America’s TV and computer screens are crammed with people doing extreme, dangerous, exotic, bizarre or embarrassing things. They crab-fish or dive for gold in Alaska; they compete in little-girl beauty pageants or run moonshine in the South; they attempt outrageous feats, striving to set records and, above all, get noticed.
Our obsession with peculiar people is nothing new, though, nor did it originate with P.T. Barnum, whose genius was for sideshow spectacle. The man primarily responsible for mainstreaming our voyeuristic tendencies was Robert “Believe It or Not!” Ripley. In his cartoons and books, on radio and TV, the globe-trotting Ripley tapped into Americans’ appetite for the oddly titillating, the unbelievable, the uncomfortable.
Until his death in 1949, at age 59, Ripley was the unrivaled impresario of freaks of the natural world (compare today’s “River Monsters”), exposes of popular falsehoods (cue “Mythbusters”) and celebrations of charismatic underdogs (“Here Comes Honey Boo Boo”). He gave a platform to every sort of specialist in self-abuse and pseudo-torture: sword swallowers, glass-eaters, contortionists and self-mutilators, from the man who lifted weights with hooks in his eyelids to the one who took a shot in the gut with a cannonball to the one who ate an entire sack of portland cement. During the Depression, as Americans sought affordable means of escape and entertainment in a world before television, Ripley provided both in abundance. In his day, he possessed the combined cultural clout of YouTube, “American Idol” and Monday Night Football.LeRoy (his real name) was a carpenter’s son from Santa Rosa, Calif. Impoverished and insecure, with terrible buck teeth and a stutter, he sold his first cartoon to Life magazine in 1907 and two years later began his newspaper cartooning career. He stumbled onto his “Believe It or Not!” concept 10 years later, on the verge of his 30th birthday. By the mid-1930s, he had reached the height of his fame, earning a half-million dollars a year.
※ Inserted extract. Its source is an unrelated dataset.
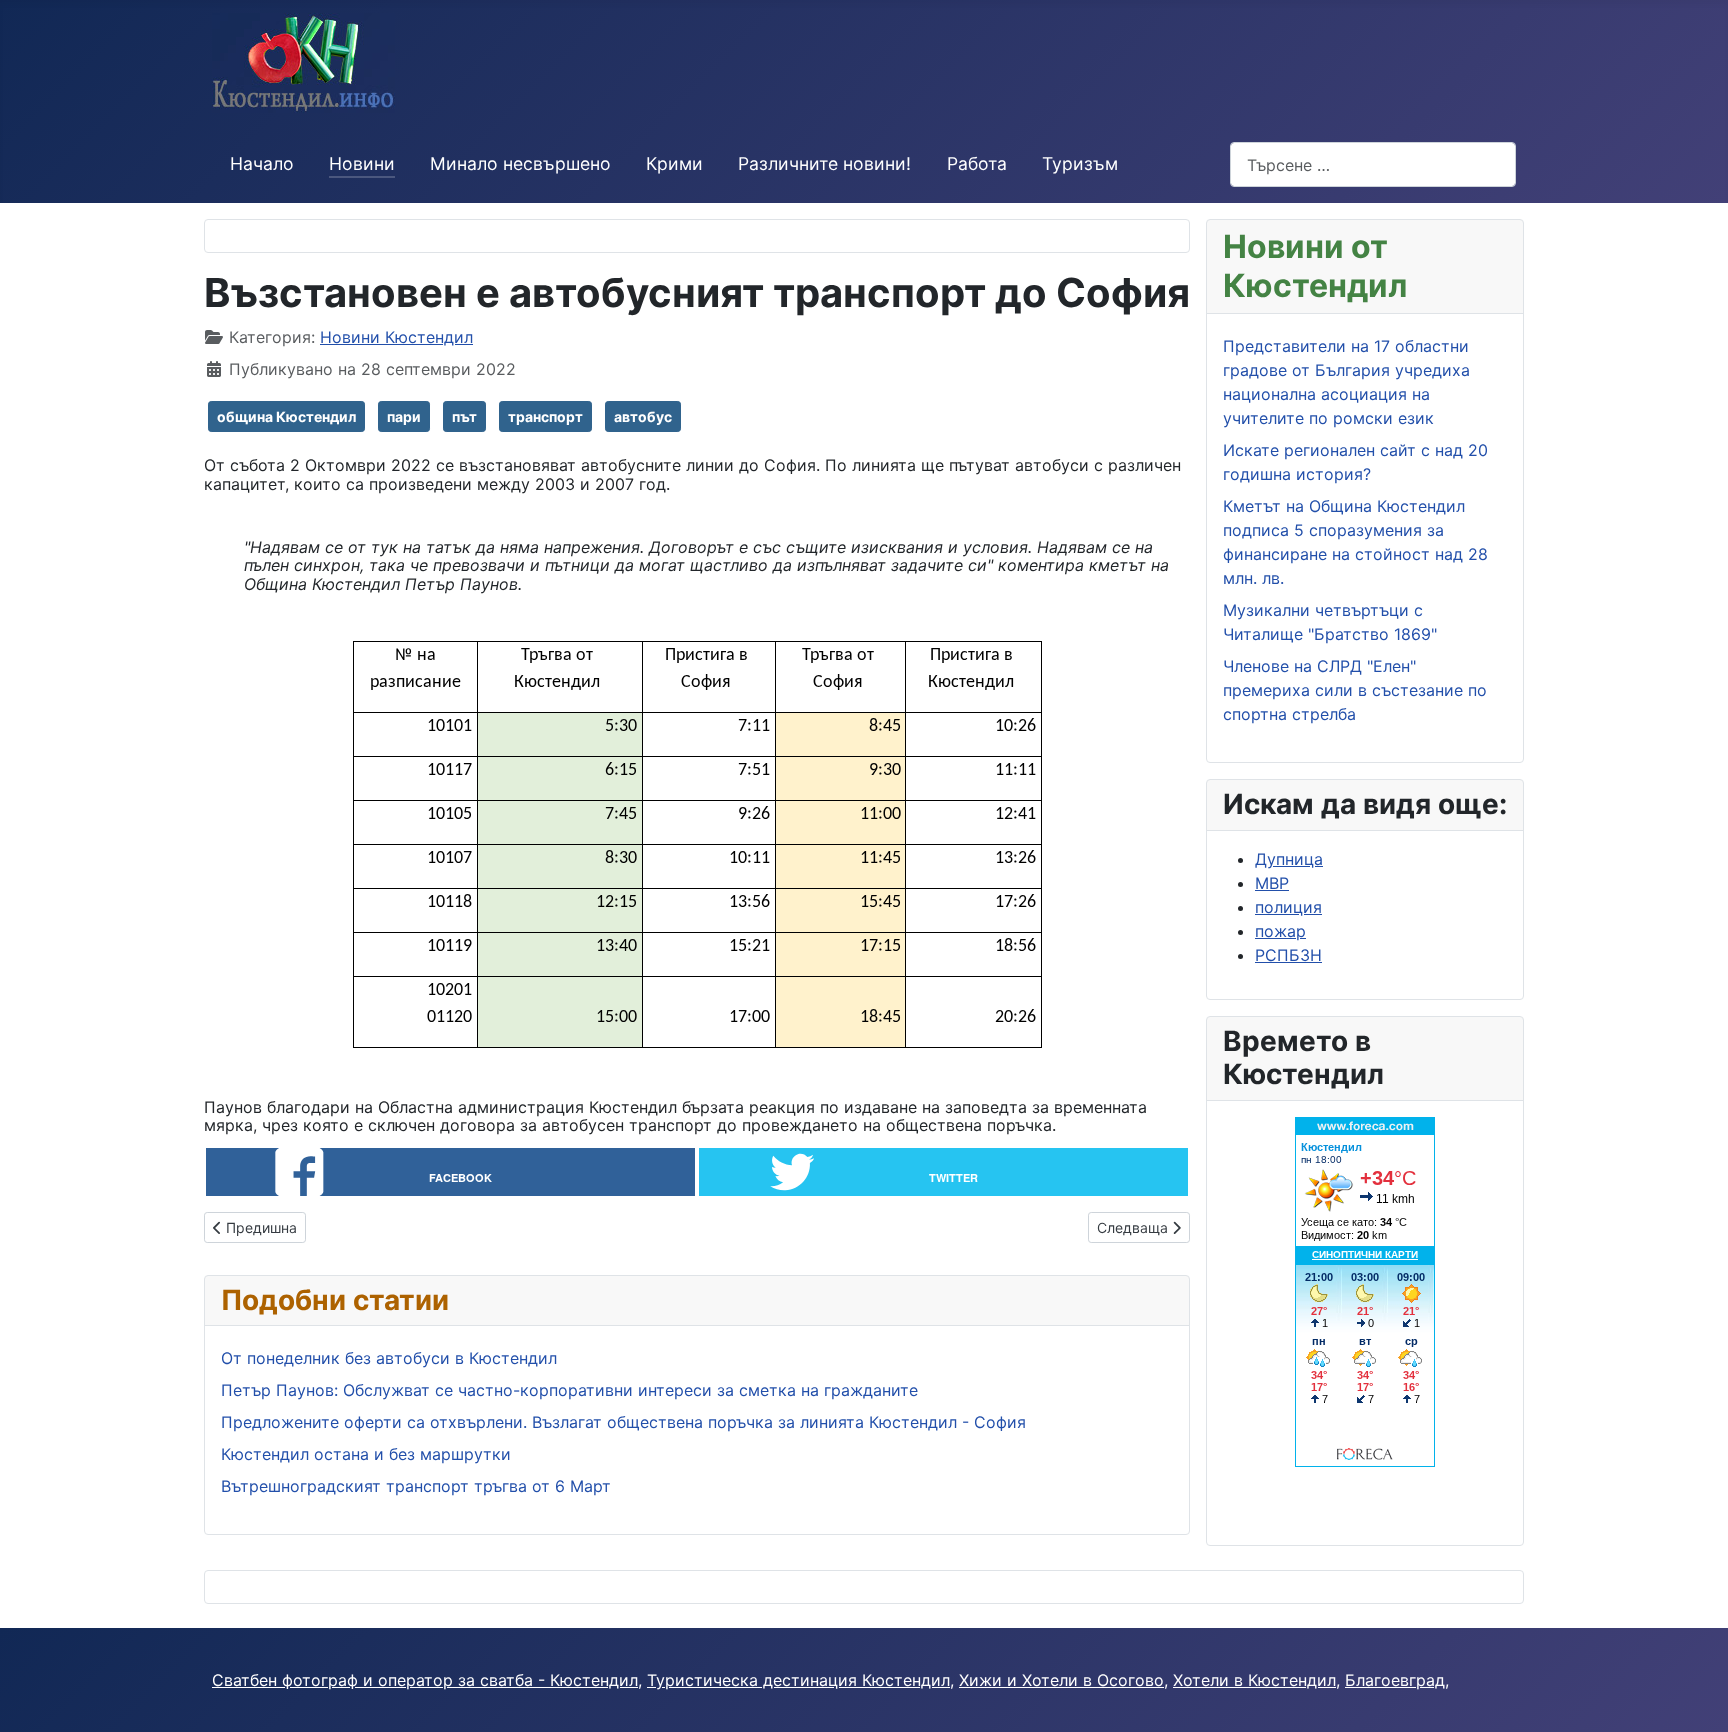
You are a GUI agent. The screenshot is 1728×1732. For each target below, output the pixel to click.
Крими (674, 163)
His cartoons and essays appeared in hundreds of newspapers, in dozens of languages, and were read by millions. Whatever the format—books, radio shows, films, lectures, his “Odditorium” museums—a Ripley enterprise combined a base, voyeuristic interest in human oddities and extremes with a candid appreciation of them. The awkward misfit-loner became the champion of the freakishness of others. He made it mainstream to be weird, teaching fans to gape with awe at America’s chutzpah.
Proud oddballs performed for Ripley with artistic aplomb (the pianist who played nonstop for two weeks) and sometimes grotesque determination (the man who drove spikes into his nose). His contests (“send in your own Believe It or Not’s”) inspired head-shaking feats and generated millions of letters.
Ripley appreciated that, at times, all of us feel marginal, isolated. He frequently encouraged average (and not-so-average) Janes and Joes to share their most personal stories. And he loved to mend broken families. He reunited a sister and brother, allegedly part of a set of sextuplets, who hadn’t seen each other for 25 years, and he introduced twin sisters who had been separated at birth. “Marjorie, meet your twin sister Shirley,” he said, as the sisters tearfully embraced.
Ripley was especially deft at arbitrating marriage disputes and presiding over on-air discussions of painful family histories. Like Phil Donahue and Oprah Winfrey, he was a patient and empathetic interviewer, whether his guests were disfigured or handicapped or from some distant land. As someone who himself had suffered humiliation and loss (his father died when Ripley was a teen), he seemed to understand the discomfort of others. He appeared to possess a great reserve of compassion, coming across as gentle and nonjudgmental.
Today, the “Believe It or Not!” brand is known mostly for quirky museums filled with squirm-inducing displays. But Robert Ripley’s legacy can be found wherever reality-show culture thrives. The great passion of his life was to provoke and inspire others, to dare them to believe in the unbelievable. Above all, he wanted people to appreciate the wonder of each other.